Objective => Convert every one of the rows below into a JSON array of strings, one string per line, skipping any blank lines.

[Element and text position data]
------------------------------------------------------------

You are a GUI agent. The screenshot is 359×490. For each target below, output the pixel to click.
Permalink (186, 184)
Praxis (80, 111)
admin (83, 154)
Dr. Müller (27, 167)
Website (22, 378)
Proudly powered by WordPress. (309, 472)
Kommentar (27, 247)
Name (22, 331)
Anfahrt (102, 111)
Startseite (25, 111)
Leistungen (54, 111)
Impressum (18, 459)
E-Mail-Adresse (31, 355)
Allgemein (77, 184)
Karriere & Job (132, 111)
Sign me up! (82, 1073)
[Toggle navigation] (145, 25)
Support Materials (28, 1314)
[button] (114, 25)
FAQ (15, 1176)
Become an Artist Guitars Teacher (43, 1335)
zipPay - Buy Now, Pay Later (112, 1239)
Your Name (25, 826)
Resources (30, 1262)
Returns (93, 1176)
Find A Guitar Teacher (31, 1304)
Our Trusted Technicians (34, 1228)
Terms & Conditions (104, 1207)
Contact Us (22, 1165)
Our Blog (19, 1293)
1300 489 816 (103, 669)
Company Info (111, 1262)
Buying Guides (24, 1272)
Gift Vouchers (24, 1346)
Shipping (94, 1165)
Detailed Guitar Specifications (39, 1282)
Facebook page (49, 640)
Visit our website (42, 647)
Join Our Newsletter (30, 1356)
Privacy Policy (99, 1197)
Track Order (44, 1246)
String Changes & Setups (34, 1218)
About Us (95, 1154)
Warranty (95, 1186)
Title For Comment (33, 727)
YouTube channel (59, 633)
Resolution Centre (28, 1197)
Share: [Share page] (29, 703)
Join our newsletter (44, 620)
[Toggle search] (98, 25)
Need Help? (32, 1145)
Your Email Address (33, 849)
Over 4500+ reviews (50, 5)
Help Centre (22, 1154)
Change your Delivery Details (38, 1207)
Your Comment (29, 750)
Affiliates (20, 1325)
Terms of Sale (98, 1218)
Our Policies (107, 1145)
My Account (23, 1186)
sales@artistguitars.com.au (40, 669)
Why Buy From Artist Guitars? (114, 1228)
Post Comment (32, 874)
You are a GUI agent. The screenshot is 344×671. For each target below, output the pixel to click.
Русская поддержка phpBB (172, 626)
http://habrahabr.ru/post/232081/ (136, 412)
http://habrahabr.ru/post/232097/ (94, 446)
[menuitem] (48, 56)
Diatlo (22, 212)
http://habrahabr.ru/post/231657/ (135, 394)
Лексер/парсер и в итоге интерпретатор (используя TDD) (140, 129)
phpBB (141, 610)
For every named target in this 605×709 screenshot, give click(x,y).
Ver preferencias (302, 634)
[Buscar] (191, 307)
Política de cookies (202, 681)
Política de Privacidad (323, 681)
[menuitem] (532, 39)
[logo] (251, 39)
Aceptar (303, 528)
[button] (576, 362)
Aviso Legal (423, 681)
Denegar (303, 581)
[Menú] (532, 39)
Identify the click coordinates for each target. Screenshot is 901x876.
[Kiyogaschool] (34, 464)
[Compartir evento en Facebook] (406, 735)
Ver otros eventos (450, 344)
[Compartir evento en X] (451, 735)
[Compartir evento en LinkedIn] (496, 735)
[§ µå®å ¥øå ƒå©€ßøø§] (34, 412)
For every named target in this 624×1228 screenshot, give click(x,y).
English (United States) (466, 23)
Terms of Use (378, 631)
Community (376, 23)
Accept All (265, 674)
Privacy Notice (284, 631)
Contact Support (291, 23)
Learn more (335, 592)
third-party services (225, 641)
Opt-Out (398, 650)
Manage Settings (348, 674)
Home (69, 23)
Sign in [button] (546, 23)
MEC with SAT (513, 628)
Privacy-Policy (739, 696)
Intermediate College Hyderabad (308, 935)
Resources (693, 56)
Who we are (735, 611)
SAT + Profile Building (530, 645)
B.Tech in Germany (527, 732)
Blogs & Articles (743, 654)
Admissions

------------------------------------------------------------

Response to the exercise =>
[
  "You are a GUI agent. The screenshot is 359×490. For each target below, output the pixel to click.",
  "Permalink (186, 184)",
  "Praxis (80, 111)",
  "admin (83, 154)",
  "Dr. Müller (27, 167)",
  "Website (22, 378)",
  "Proudly powered by WordPress. (309, 472)",
  "Kommentar (27, 247)",
  "Name (22, 331)",
  "Anfahrt (102, 111)",
  "Startseite (25, 111)",
  "Leistungen (54, 111)",
  "Impressum (18, 459)",
  "E-Mail-Adresse (31, 355)",
  "Allgemein (77, 184)",
  "Karriere & Job (132, 111)",
  "Sign me up! (82, 1073)",
  "[Toggle navigation] (145, 25)",
  "Support Materials (28, 1314)",
  "[button] (114, 25)",
  "FAQ (15, 1176)",
  "Become an Artist Guitars Teacher (43, 1335)",
  "zipPay - Buy Now, Pay Later (112, 1239)",
  "Your Name (25, 826)",
  "Resources (30, 1262)",
  "Returns (93, 1176)",
  "Find A Guitar Teacher (31, 1304)",
  "Our Trusted Technicians (34, 1228)",
  "Terms & Conditions (104, 1207)",
  "Contact Us (22, 1165)",
  "Our Blog (19, 1293)",
  "1300 489 816 (103, 669)",
  "Company Info (111, 1262)",
  "Buying Guides (24, 1272)",
  "Gift Vouchers (24, 1346)",
  "Shipping (94, 1165)",
  "Detailed Guitar Specifications (39, 1282)",
  "Facebook page (49, 640)",
  "Visit our website (42, 647)",
  "Join Our Newsletter (30, 1356)",
  "Privacy Policy (99, 1197)",
  "Track Order (44, 1246)",
  "String Changes & Setups (34, 1218)",
  "About Us (95, 1154)",
  "Warranty (95, 1186)",
  "Title For Comment (33, 727)",
  "YouTube channel (59, 633)",
  "Resolution Centre (28, 1197)",
  "Share: [Share page] (29, 703)",
  "Join our newsletter (44, 620)",
  "[Toggle search] (98, 25)",
  "Need Help? (32, 1145)",
  "Your Email Address (33, 849)",
  "Over 4500+ reviews (50, 5)",
  "Help Centre (22, 1154)",
  "Change your Delivery Details (38, 1207)",
  "Your Comment (29, 750)",
  "Affiliates (20, 1325)",
  "Terms of Sale (98, 1218)",
  "Our Policies (107, 1145)",
  "My Account (23, 1186)",
  "sales@artistguitars.com.au (40, 669)",
  "Why Buy From Artist Guitars? (114, 1228)",
  "Post Comment (32, 874)",
  "You are a GUI agent. The screenshot is 344×671. For each target below, output the pixel to click.",
  "Русская поддержка phpBB (172, 626)",
  "http://habrahabr.ru/post/232081/ (136, 412)",
  "http://habrahabr.ru/post/232097/ (94, 446)",
  "[menuitem] (48, 56)",
  "Diatlo (22, 212)",
  "http://habrahabr.ru/post/231657/ (135, 394)",
  "Лексер/парсер и в итоге интерпретатор (используя TDD) (140, 129)",
  "phpBB (141, 610)",
  "For every named target in this 605×709 screenshot, give click(x,y).",
  "Ver preferencias (302, 634)",
  "[Buscar] (191, 307)",
  "Política de cookies (202, 681)",
  "Política de Privacidad (323, 681)",
  "[menuitem] (532, 39)",
  "[logo] (251, 39)",
  "Aceptar (303, 528)",
  "[button] (576, 362)",
  "Aviso Legal (423, 681)",
  "Denegar (303, 581)",
  "[Menú] (532, 39)",
  "Identify the click coordinates for each target. Screenshot is 901x876.",
  "[Kiyogaschool] (34, 464)",
  "[Compartir evento en Facebook] (406, 735)",
  "Ver otros eventos (450, 344)",
  "[Compartir evento en X] (451, 735)",
  "[Compartir evento en LinkedIn] (496, 735)",
  "[§ µå®å ¥øå ƒå©€ßøø§] (34, 412)",
  "For every named target in this 624×1228 screenshot, give click(x,y).",
  "English (United States) (466, 23)",
  "Terms of Use (378, 631)",
  "Community (376, 23)",
  "Accept All (265, 674)",
  "Privacy Notice (284, 631)",
  "Contact Support (291, 23)",
  "Learn more (335, 592)",
  "third-party services (225, 641)",
  "Opt-Out (398, 650)",
  "Manage Settings (348, 674)",
  "Home (69, 23)",
  "Sign in [button] (546, 23)",
  "MEC with SAT (513, 628)",
  "Privacy-Policy (739, 696)",
  "Intermediate College Hyderabad (308, 935)",
  "Resources (693, 56)",
  "Who we are (735, 611)",
  "SAT + Profile Building (530, 645)",
  "B.Tech in Germany (527, 732)",
  "Blogs & Articles (743, 654)",
  "Admissions"
]